__WORK REQUEST__
All lines after the one containing "1024x576 pixels. At" are needed, along with that line itself. Please repeat them exactly through the end of the entries.

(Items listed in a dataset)
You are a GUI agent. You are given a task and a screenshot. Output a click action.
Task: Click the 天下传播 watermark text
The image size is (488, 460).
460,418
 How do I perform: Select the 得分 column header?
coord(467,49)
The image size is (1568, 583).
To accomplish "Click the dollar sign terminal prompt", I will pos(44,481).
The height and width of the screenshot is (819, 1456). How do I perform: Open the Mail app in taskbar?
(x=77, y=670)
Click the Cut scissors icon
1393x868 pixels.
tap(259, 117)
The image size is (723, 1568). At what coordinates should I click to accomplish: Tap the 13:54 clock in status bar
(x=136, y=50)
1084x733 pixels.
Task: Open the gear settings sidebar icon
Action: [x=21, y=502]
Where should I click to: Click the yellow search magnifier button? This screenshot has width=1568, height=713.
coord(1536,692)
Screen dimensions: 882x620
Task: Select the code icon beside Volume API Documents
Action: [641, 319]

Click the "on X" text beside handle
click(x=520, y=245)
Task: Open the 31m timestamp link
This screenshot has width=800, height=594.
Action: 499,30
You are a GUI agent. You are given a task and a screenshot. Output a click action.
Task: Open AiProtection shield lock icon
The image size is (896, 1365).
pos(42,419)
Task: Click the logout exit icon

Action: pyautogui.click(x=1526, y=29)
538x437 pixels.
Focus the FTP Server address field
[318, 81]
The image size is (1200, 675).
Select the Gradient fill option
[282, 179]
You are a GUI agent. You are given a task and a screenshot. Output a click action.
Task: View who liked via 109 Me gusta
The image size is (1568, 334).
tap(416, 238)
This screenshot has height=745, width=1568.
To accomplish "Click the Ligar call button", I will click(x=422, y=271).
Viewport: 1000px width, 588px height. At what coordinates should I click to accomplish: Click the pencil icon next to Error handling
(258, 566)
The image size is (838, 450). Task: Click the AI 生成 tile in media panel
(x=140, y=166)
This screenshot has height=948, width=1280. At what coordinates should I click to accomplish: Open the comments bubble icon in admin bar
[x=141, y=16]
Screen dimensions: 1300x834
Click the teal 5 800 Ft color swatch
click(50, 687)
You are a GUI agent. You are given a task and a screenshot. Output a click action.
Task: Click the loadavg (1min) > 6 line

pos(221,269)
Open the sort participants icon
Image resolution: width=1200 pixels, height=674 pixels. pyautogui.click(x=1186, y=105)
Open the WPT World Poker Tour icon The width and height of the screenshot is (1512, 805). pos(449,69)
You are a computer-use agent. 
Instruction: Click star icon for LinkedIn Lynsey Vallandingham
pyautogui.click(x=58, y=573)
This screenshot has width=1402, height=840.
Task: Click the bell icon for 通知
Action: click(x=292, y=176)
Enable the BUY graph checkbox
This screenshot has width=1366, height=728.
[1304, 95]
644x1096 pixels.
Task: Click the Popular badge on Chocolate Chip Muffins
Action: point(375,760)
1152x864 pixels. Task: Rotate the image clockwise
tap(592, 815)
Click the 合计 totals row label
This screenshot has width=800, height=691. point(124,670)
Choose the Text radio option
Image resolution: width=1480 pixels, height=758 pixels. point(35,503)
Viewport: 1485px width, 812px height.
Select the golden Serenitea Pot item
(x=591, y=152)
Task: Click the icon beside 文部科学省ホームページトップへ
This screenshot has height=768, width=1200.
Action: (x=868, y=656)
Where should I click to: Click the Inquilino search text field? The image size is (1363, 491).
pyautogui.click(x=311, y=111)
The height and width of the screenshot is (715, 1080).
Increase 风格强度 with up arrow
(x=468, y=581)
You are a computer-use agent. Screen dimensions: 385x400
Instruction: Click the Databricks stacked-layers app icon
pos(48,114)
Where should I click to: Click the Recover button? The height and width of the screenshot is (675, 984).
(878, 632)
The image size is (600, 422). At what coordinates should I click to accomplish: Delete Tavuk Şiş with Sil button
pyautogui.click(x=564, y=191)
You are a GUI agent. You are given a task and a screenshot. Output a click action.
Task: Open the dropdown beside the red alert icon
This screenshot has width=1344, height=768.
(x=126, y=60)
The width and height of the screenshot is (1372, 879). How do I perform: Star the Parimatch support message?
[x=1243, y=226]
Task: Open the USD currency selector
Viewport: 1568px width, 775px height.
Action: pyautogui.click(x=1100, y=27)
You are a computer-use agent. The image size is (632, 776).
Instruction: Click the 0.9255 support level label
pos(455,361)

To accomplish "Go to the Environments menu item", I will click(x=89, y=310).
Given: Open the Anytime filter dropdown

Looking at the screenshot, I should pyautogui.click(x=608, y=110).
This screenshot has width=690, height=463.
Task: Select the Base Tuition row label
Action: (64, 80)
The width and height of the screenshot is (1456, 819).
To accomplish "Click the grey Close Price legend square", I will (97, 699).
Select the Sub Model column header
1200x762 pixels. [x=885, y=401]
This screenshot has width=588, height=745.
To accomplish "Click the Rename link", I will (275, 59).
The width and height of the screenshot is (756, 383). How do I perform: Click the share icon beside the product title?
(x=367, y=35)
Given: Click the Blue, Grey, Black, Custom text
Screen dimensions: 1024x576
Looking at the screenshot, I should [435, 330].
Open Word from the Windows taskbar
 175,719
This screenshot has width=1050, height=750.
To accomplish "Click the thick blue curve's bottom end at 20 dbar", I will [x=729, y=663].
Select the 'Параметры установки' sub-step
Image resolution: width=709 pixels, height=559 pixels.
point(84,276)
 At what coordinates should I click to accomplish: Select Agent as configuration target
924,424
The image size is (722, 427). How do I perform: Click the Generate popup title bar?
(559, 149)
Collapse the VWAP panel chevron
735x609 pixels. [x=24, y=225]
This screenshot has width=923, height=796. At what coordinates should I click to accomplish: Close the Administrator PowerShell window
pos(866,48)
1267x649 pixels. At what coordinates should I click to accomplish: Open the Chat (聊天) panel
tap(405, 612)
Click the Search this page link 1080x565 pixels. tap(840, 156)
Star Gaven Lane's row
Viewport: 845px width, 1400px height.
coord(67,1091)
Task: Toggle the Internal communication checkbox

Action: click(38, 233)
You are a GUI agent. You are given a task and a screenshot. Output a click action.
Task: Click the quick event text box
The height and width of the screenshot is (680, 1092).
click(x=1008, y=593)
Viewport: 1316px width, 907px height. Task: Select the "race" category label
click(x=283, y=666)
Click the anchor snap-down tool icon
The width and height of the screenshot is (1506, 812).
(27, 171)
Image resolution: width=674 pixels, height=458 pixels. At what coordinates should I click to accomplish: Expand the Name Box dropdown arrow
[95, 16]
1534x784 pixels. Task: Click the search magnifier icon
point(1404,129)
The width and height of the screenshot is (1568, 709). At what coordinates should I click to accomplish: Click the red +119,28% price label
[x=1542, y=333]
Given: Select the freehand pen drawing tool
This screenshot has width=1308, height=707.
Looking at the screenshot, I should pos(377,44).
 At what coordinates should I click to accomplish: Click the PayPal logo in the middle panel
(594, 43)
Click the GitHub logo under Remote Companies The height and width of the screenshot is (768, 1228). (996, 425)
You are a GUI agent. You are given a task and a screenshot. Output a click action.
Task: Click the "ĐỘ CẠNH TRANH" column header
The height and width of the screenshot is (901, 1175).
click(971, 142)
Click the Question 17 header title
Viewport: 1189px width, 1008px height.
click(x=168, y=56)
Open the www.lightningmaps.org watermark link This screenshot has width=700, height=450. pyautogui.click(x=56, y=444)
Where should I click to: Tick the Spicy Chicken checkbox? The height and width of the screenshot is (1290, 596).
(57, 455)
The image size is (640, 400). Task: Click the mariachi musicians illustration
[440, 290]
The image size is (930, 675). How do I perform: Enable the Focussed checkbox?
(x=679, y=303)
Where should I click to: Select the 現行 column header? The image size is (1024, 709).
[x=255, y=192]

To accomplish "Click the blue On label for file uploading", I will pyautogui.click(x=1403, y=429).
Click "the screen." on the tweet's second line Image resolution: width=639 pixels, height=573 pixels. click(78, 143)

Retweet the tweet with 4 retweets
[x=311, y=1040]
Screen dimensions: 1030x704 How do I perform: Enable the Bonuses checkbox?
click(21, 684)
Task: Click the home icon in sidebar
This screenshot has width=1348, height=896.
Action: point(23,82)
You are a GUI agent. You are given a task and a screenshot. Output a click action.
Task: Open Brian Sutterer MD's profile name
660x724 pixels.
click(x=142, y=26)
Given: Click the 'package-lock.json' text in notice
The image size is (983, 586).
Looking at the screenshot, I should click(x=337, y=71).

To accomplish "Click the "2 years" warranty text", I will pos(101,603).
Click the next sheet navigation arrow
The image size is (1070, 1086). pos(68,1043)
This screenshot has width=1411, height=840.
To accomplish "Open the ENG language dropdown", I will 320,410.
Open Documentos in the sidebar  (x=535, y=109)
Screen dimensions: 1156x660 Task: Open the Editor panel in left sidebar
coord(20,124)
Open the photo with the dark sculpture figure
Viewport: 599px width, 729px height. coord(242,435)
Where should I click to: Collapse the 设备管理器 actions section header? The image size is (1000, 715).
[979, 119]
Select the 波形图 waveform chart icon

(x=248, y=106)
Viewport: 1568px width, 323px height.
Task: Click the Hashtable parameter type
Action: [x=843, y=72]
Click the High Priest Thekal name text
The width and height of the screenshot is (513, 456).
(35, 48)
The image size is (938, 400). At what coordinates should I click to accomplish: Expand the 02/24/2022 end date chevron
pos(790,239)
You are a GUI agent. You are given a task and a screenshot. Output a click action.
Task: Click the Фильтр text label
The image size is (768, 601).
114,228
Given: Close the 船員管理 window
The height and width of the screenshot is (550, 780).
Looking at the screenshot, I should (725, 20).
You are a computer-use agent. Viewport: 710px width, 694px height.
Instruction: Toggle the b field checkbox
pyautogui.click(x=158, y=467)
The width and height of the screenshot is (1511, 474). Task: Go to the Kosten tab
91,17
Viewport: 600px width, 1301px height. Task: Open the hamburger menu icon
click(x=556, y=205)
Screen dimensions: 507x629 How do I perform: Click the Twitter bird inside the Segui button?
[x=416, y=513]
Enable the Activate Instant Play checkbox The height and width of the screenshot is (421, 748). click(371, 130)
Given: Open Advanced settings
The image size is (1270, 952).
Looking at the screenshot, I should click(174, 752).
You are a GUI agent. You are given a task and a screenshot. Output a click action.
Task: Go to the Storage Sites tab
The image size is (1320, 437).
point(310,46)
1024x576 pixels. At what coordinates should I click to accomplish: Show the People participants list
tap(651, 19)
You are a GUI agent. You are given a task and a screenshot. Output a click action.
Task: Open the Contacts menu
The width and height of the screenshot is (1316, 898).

__ANSWER__
1024x576 pixels. At what coordinates should I click to accomplish: Show the People participants list
tap(651, 19)
You are a GUI agent. You are given a task and a screenshot. Output a click action.
Task: Open the Contacts menu
The width and height of the screenshot is (1316, 898).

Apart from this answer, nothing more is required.